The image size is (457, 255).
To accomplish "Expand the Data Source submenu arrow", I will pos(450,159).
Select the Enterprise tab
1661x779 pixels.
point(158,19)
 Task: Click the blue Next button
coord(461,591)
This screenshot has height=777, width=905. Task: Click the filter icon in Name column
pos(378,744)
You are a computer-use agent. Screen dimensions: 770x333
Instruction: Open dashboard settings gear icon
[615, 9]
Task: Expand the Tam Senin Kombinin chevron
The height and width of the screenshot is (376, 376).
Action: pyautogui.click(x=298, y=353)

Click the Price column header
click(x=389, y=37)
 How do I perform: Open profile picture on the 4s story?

--------------------------------------------------

• **Work to complete**: The entries above must be output exactly, with every line preserved.

• **Solution**:
The image size is (457, 255).
To accomplish "Expand the Data Source submenu arrow", I will pos(450,159).
Select the Enterprise tab
1661x779 pixels.
point(158,19)
 Task: Click the blue Next button
coord(461,591)
This screenshot has height=777, width=905. Task: Click the filter icon in Name column
pos(378,744)
You are a computer-use agent. Screen dimensions: 770x333
Instruction: Open dashboard settings gear icon
[615, 9]
Task: Expand the Tam Senin Kombinin chevron
The height and width of the screenshot is (376, 376).
Action: pyautogui.click(x=298, y=353)

Click the Price column header
click(x=389, y=37)
 How do I perform: Open profile picture on the 4s story?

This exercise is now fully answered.